Supplied data:

START

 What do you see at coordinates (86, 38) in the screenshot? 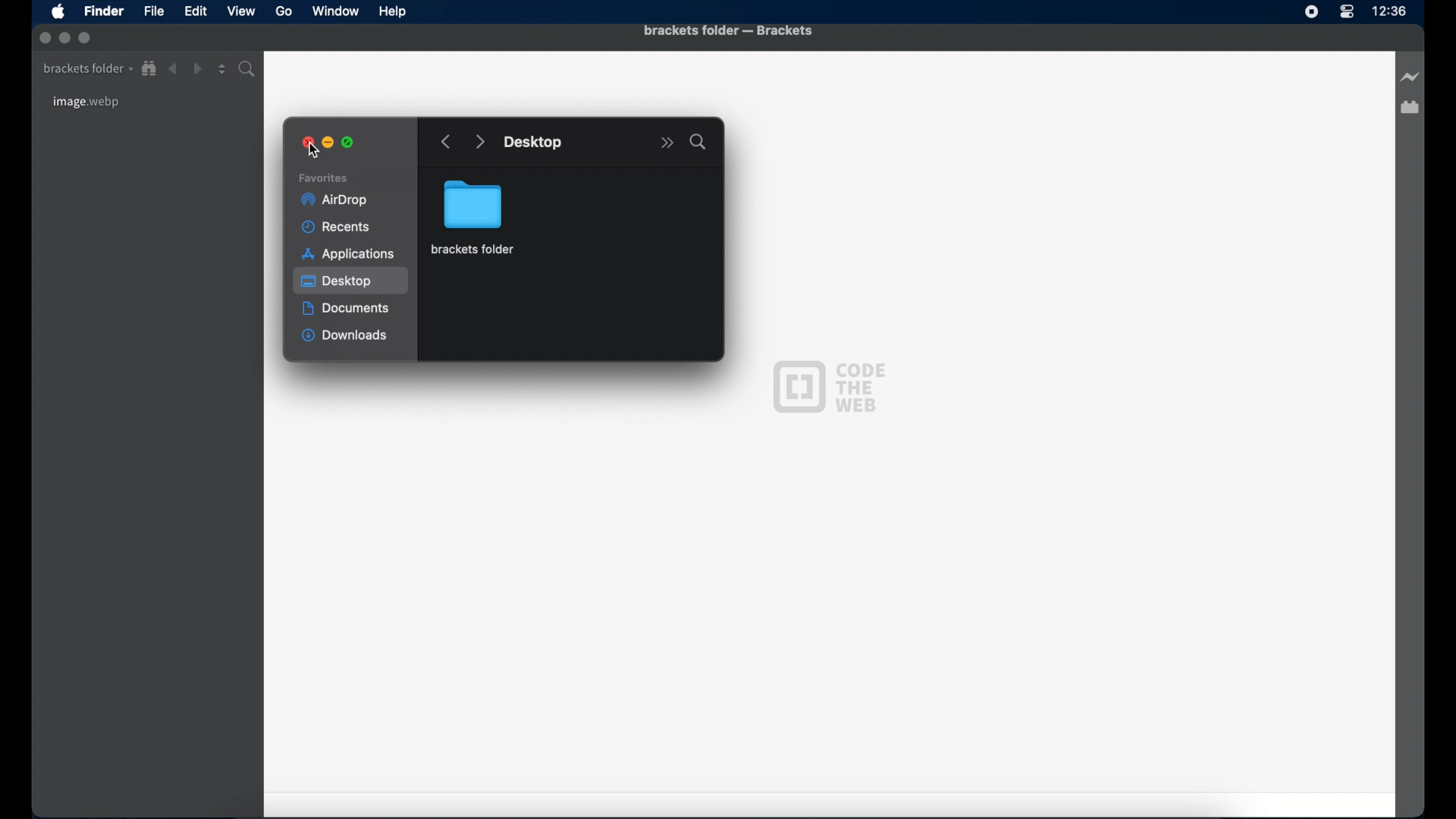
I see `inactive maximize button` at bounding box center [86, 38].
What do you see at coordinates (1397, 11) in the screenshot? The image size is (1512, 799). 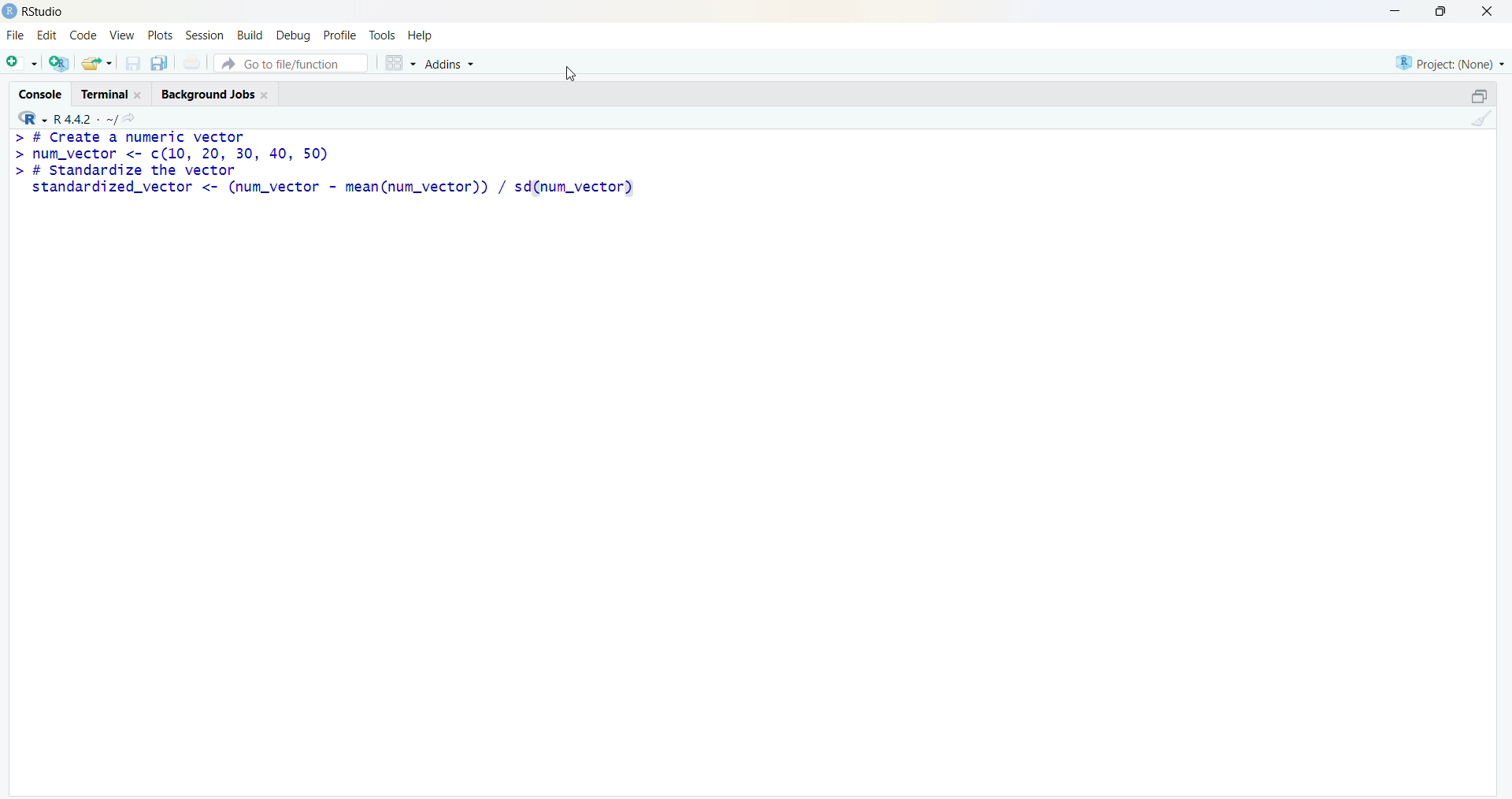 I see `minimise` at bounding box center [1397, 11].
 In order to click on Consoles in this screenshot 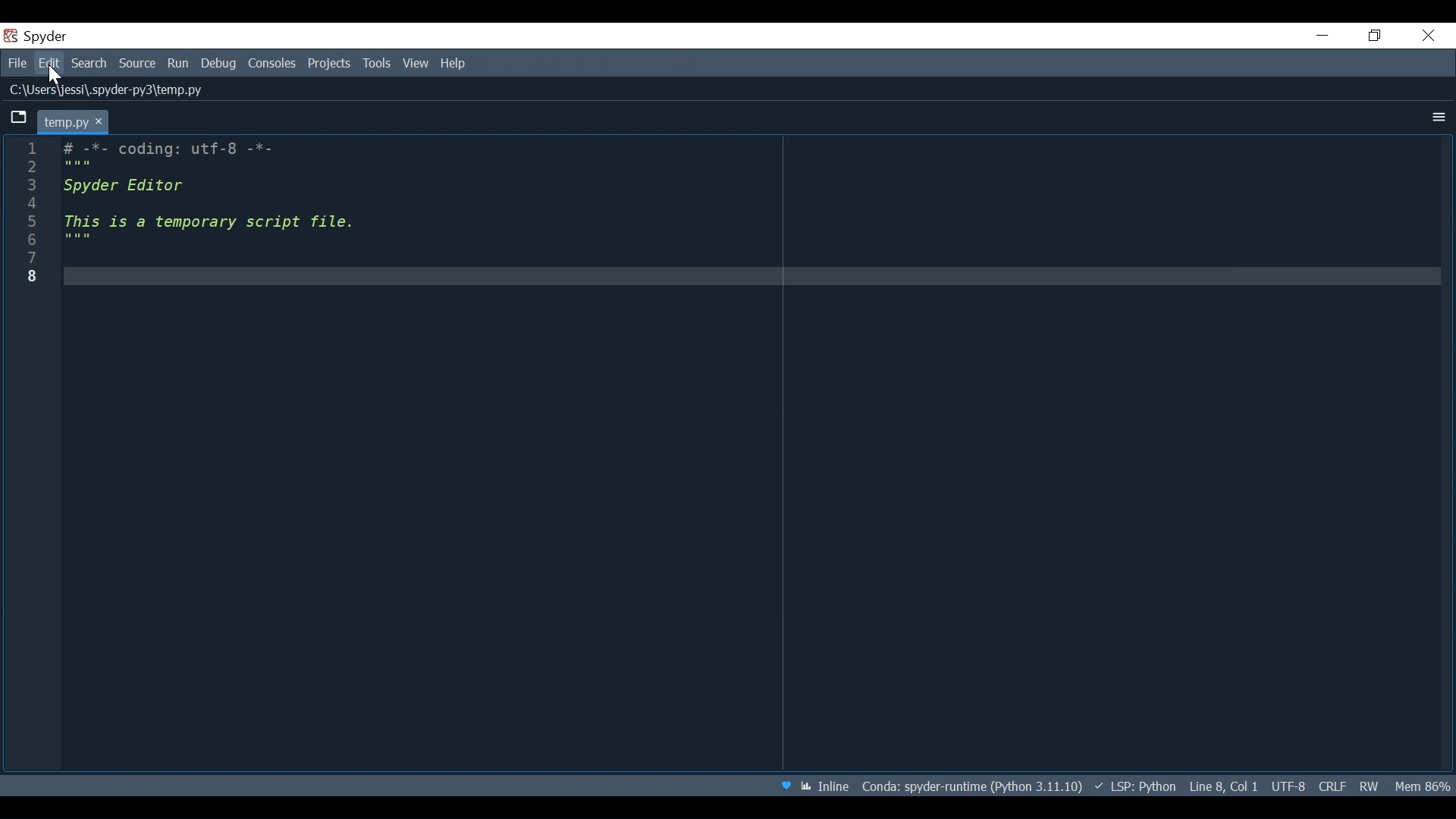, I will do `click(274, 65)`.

END
START

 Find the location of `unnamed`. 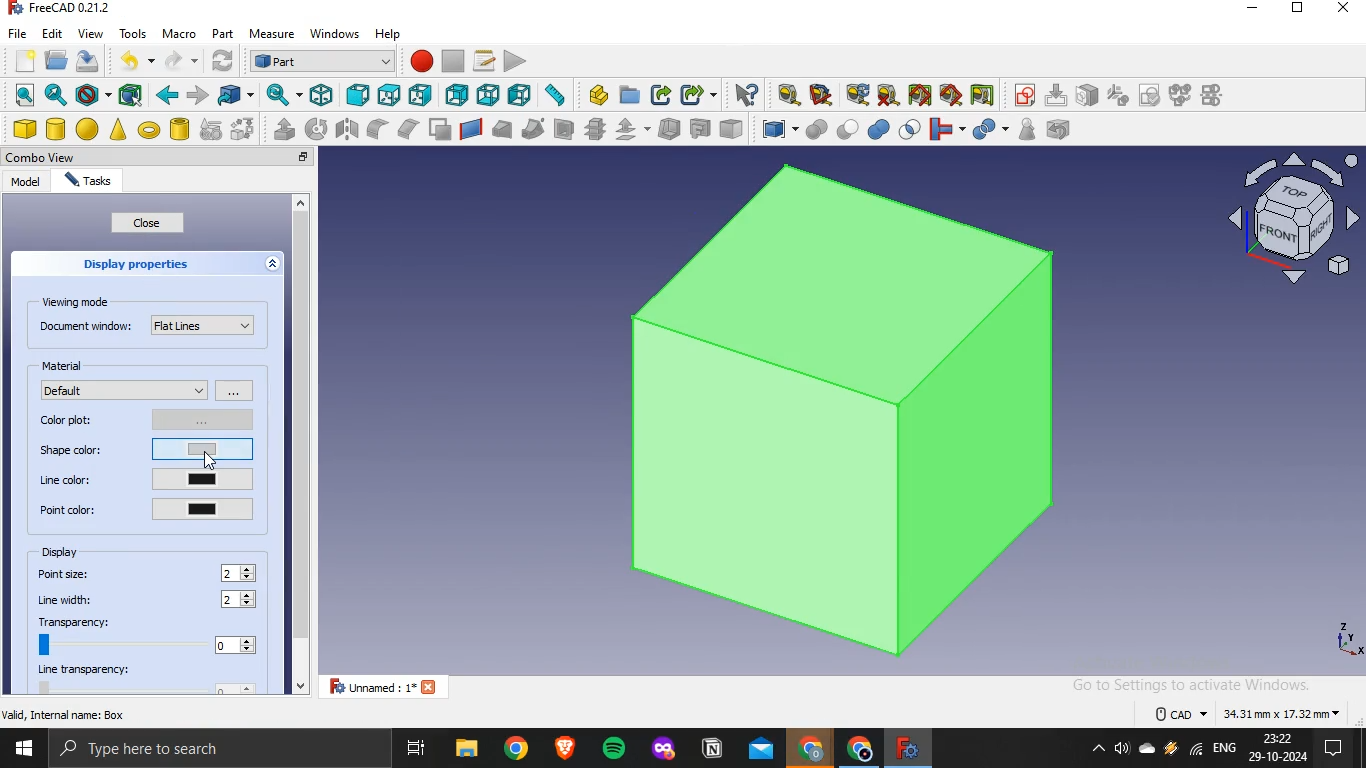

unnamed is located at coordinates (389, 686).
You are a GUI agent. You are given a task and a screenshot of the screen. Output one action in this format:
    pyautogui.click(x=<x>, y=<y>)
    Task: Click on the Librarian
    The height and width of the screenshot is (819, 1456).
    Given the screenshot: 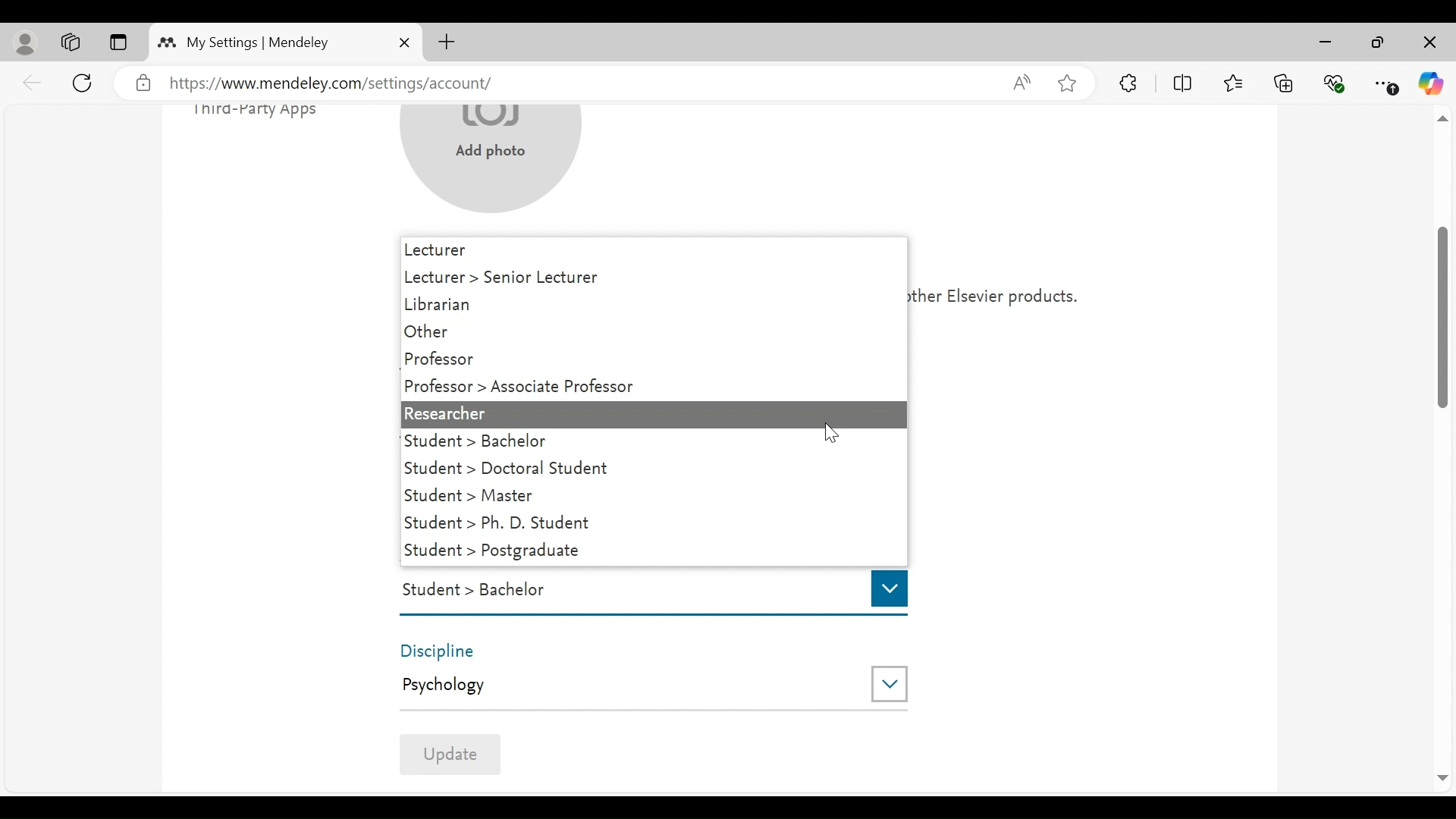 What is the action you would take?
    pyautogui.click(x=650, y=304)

END

Copy out the lines starting at the one containing "What do you see at coordinates (86, 38)" and ending at the one containing "center [86, 38].", leaving out the pictures.

 What do you see at coordinates (86, 38) in the screenshot? 
I see `inactive maximize button` at bounding box center [86, 38].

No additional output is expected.